— start THE INPUT —

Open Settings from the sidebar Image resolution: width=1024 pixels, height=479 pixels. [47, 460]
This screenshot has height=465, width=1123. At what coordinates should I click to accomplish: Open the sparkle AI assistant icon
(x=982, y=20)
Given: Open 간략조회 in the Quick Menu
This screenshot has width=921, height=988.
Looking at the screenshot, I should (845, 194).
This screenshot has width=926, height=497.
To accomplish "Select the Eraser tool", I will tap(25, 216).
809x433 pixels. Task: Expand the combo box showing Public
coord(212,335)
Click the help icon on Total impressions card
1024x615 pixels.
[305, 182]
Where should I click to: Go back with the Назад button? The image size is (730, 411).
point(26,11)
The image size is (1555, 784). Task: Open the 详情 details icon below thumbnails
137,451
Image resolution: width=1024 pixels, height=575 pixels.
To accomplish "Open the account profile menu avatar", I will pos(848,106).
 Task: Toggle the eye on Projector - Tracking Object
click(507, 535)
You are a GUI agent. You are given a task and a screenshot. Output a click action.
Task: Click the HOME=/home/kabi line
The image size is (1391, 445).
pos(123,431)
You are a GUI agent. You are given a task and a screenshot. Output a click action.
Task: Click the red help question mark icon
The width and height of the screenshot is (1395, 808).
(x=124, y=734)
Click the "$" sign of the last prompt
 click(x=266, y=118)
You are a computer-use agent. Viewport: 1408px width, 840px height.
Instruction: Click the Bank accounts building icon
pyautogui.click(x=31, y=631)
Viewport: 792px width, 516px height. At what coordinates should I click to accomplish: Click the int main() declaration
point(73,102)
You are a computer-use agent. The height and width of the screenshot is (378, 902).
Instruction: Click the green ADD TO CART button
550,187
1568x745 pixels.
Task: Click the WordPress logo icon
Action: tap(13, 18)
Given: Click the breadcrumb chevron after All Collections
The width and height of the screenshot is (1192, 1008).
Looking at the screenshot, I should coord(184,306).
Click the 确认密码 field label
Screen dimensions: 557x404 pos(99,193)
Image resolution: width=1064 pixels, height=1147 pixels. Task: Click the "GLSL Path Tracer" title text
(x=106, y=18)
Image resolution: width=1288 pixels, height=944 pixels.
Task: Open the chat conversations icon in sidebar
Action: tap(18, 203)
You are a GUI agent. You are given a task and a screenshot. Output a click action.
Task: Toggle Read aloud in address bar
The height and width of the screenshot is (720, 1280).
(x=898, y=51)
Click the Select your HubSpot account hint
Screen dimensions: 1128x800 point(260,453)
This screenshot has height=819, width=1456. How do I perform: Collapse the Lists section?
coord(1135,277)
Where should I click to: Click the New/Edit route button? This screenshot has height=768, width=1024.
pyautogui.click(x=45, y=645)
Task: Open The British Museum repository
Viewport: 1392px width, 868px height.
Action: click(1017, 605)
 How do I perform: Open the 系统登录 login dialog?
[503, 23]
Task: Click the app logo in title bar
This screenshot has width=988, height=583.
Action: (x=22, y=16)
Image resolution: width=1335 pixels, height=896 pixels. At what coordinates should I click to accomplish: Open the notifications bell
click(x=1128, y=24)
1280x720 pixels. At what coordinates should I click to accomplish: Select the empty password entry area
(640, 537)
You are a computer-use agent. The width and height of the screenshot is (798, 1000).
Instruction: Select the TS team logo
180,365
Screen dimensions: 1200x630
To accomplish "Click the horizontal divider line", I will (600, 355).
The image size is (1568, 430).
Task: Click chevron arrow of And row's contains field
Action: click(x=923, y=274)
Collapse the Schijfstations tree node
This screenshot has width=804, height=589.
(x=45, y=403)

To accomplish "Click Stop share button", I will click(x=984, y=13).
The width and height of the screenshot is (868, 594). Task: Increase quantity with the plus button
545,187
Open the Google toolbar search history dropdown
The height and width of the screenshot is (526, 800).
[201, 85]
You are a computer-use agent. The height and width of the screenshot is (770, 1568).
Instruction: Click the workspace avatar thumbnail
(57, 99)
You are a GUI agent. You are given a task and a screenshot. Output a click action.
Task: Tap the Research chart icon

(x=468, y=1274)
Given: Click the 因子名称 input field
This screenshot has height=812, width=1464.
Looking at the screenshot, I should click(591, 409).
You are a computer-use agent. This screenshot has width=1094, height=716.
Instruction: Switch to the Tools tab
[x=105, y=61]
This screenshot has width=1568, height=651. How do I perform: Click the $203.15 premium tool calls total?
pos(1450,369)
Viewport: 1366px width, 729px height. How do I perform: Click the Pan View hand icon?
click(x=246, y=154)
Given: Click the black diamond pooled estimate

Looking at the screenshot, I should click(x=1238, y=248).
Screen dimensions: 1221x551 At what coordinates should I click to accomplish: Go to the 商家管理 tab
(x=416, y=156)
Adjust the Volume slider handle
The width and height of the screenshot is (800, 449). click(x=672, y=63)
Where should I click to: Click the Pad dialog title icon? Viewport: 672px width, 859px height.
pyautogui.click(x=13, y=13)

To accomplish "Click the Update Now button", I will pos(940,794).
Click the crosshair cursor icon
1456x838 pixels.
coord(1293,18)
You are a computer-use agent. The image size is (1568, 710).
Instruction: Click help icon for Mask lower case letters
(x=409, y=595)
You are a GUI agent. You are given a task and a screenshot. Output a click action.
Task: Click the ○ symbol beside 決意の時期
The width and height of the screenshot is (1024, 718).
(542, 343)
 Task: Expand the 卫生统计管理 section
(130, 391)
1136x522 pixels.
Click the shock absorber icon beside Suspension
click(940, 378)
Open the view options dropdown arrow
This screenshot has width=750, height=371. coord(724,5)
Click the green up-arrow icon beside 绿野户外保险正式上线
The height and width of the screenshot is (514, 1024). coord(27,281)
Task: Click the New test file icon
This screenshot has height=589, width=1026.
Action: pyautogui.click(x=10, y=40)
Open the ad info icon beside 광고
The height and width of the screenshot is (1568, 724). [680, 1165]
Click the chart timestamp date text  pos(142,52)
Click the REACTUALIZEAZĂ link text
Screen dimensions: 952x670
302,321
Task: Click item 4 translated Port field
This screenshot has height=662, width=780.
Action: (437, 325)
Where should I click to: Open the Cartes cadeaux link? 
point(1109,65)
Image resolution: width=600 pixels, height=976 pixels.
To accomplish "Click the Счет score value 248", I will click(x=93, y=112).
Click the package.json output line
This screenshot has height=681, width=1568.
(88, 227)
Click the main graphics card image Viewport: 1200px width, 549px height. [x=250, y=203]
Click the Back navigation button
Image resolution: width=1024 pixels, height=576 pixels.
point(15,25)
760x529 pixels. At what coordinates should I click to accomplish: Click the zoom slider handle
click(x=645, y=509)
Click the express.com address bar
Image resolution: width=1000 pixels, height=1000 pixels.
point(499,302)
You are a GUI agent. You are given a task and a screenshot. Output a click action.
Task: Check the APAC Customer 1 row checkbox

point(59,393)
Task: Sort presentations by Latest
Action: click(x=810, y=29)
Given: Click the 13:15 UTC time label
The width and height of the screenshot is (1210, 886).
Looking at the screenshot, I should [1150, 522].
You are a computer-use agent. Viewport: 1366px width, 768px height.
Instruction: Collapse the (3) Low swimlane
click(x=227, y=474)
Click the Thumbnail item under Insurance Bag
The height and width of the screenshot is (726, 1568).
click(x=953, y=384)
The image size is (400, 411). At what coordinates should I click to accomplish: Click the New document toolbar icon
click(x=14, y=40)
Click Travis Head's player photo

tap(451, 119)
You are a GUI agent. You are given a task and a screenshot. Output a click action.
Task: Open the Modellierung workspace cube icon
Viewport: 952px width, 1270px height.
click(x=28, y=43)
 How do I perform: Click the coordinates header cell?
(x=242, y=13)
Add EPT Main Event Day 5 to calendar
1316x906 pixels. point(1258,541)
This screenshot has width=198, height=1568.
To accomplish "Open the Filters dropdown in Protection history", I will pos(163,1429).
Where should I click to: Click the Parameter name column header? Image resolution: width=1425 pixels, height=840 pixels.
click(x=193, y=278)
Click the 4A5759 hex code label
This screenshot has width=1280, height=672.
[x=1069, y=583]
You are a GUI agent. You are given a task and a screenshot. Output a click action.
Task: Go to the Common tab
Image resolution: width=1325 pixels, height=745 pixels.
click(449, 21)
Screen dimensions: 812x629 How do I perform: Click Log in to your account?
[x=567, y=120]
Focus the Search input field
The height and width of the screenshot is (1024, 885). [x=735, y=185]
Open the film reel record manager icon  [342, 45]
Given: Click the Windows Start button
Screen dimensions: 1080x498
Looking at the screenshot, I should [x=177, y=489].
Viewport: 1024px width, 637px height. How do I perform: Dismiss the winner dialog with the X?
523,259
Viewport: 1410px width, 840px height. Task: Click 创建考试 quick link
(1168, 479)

— end THE INPUT —

■ **GOAL OF THE EXERCISE**: Copy the items above without changes, starting with the line containing "is (770, 1568)." and ending with the line containing "click(x=246, y=154)", both included.

■ **ANSWER**:
You are a computer-use agent. The height and width of the screenshot is (770, 1568).
Instruction: Click the workspace avatar thumbnail
(57, 99)
You are a GUI agent. You are given a task and a screenshot. Output a click action.
Task: Tap the Research chart icon

(x=468, y=1274)
Given: Click the 因子名称 input field
This screenshot has height=812, width=1464.
Looking at the screenshot, I should click(591, 409).
You are a computer-use agent. This screenshot has width=1094, height=716.
Instruction: Switch to the Tools tab
[x=105, y=61]
This screenshot has width=1568, height=651. How do I perform: Click the $203.15 premium tool calls total?
pos(1450,369)
Viewport: 1366px width, 729px height. How do I perform: Click the Pan View hand icon?
click(x=246, y=154)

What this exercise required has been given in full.